What to produce ▸ The copy should begin at the line containing "Click the Åtgärdade idag checkmark icon" and end with the last line below, every line exact and no picture included.
::::::
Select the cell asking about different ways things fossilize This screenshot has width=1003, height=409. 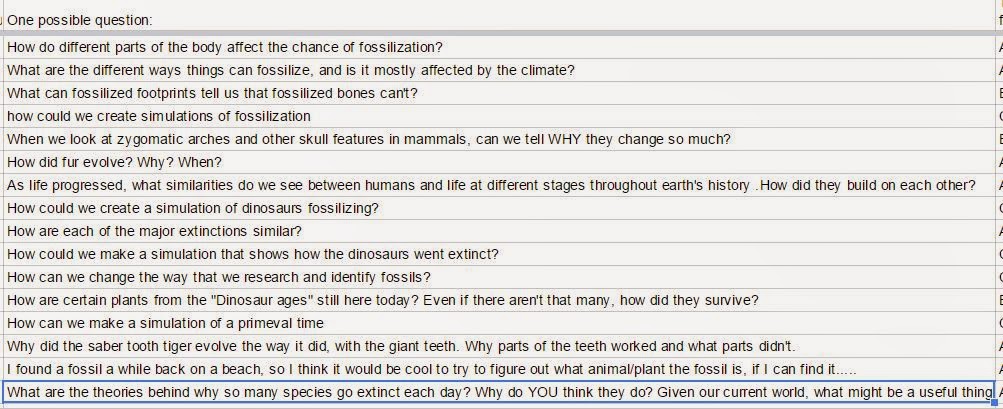(x=500, y=70)
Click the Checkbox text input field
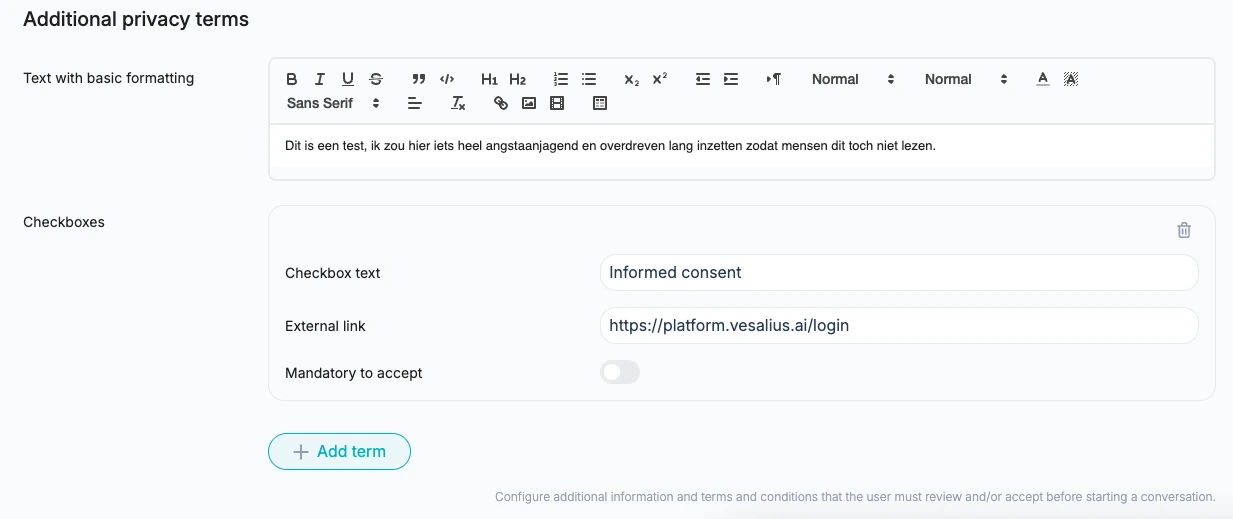Image resolution: width=1233 pixels, height=519 pixels. (898, 273)
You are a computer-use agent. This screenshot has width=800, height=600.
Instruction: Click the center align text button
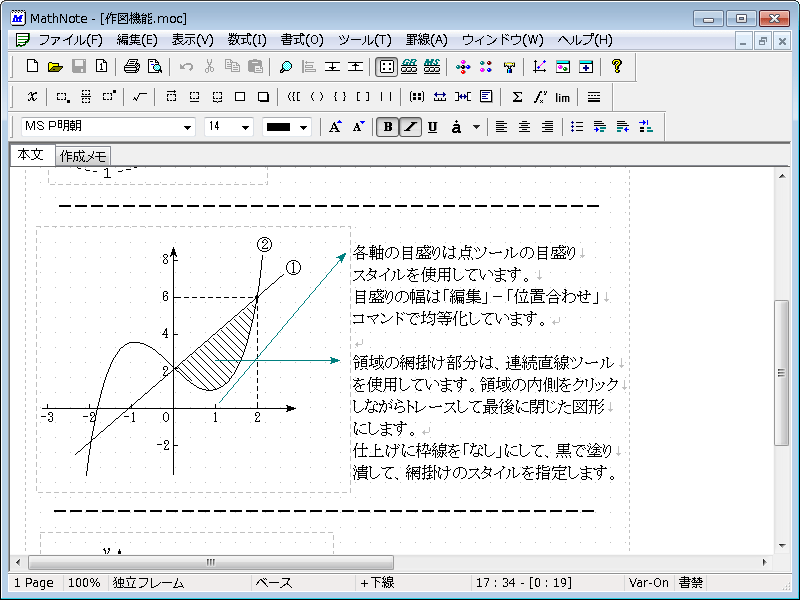(x=524, y=127)
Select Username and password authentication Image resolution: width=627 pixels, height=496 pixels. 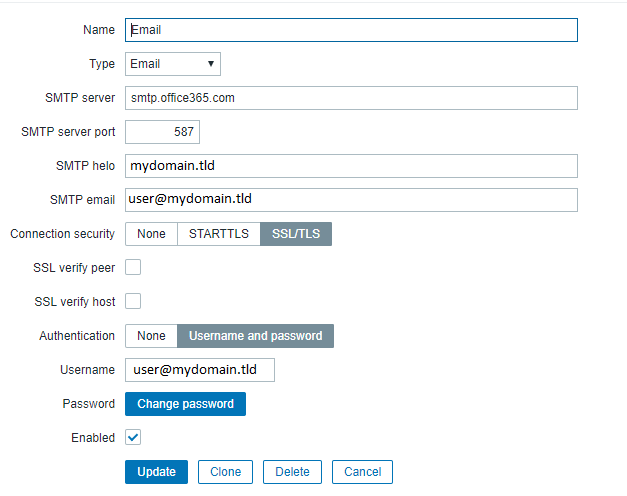(x=255, y=336)
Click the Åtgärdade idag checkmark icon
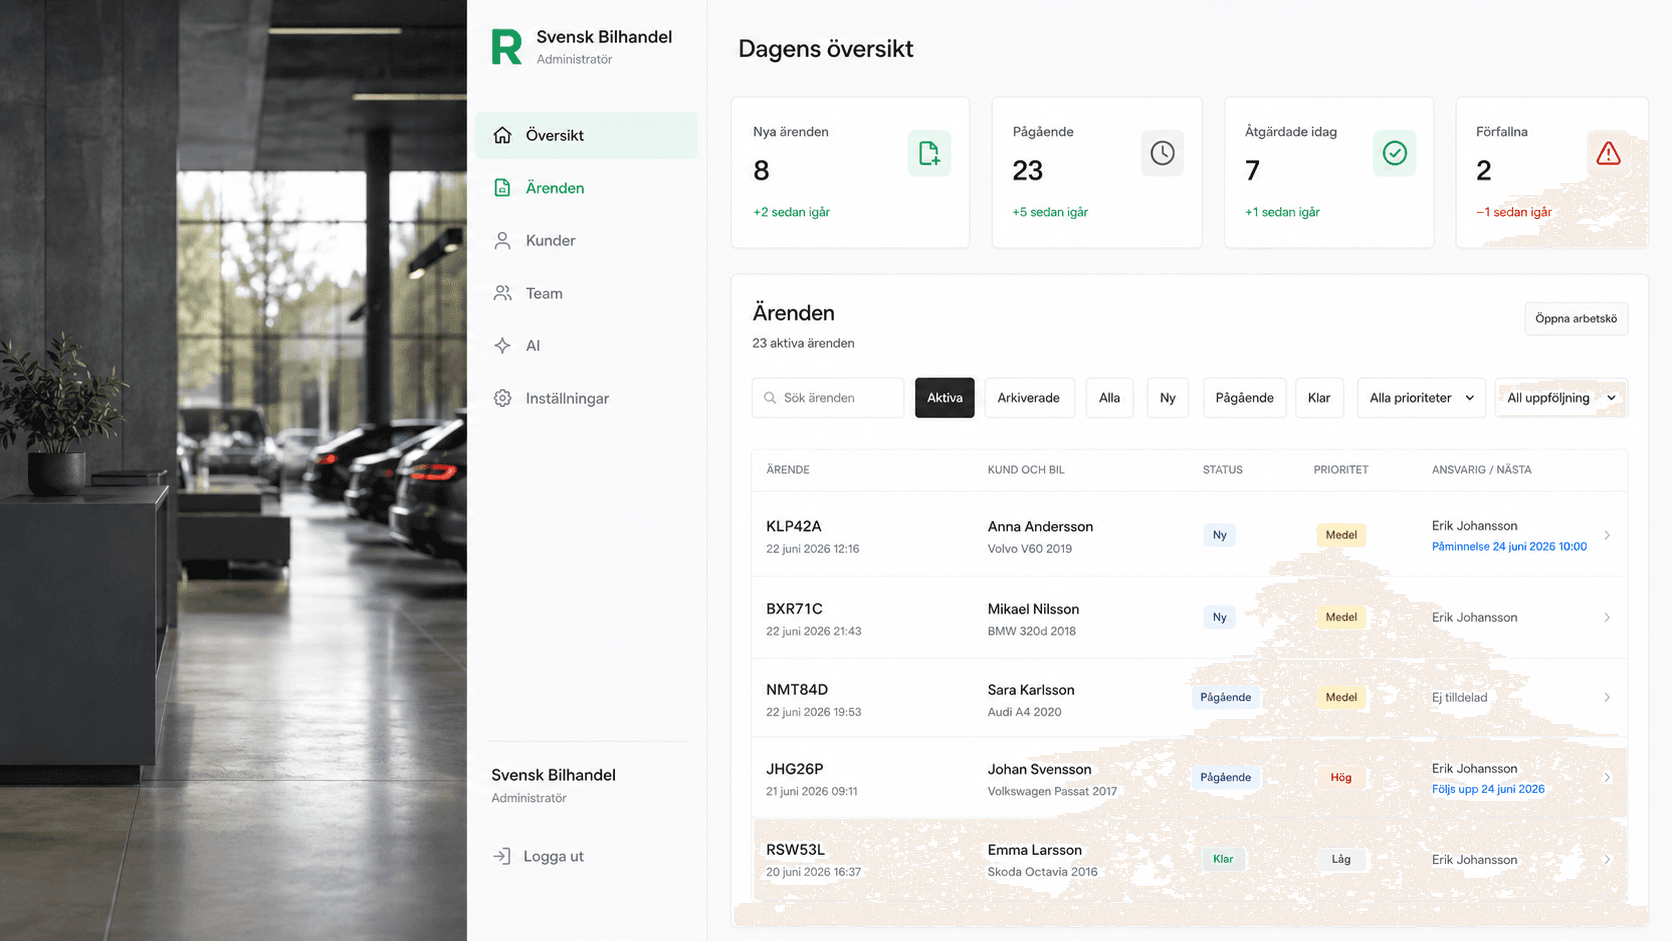Viewport: 1672px width, 941px height. coord(1394,153)
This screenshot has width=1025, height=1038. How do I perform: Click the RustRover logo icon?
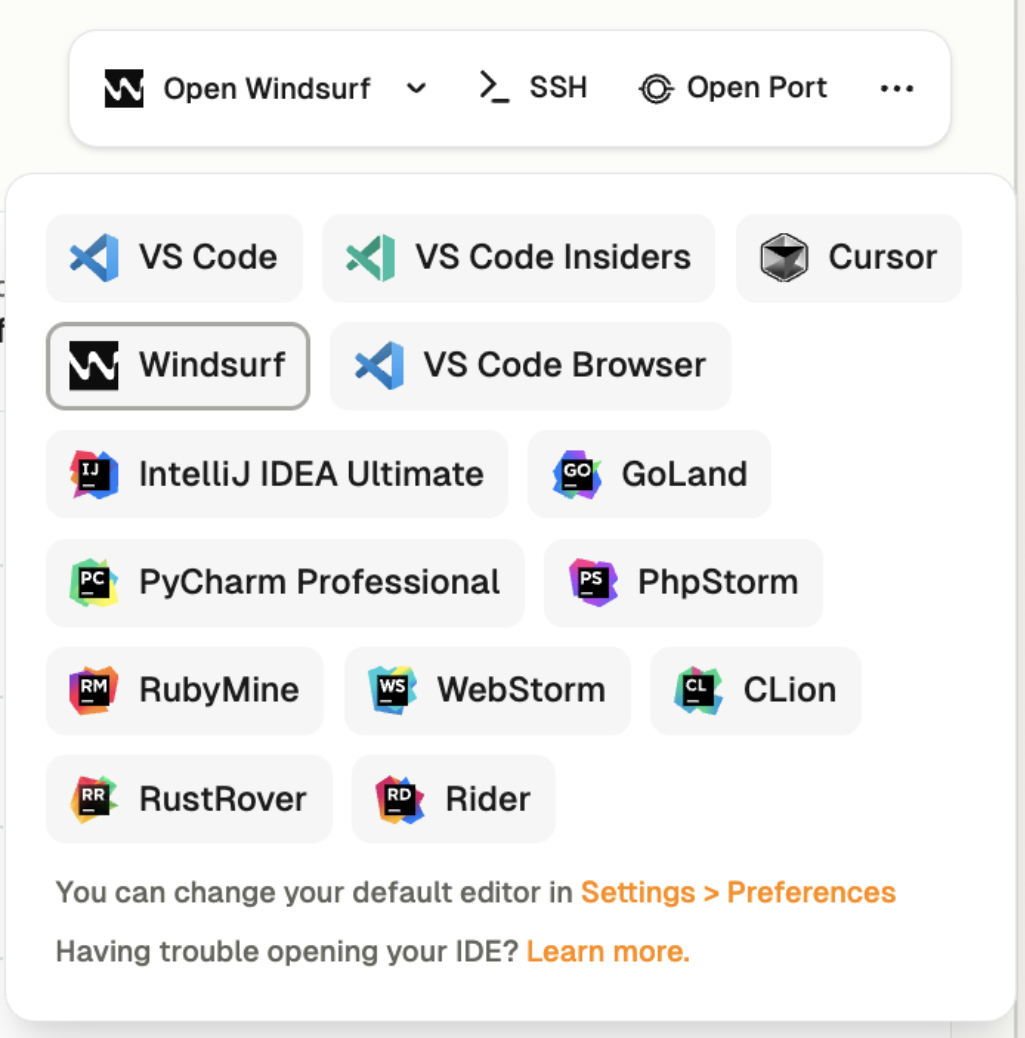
::::::
Solved exercise ▸
Click the Åtgärdade idag checkmark icon
Viewport: 1672px width, 941px height. coord(1394,153)
This screenshot has width=1025, height=1038. How do I perform: Click the RustRover logo icon?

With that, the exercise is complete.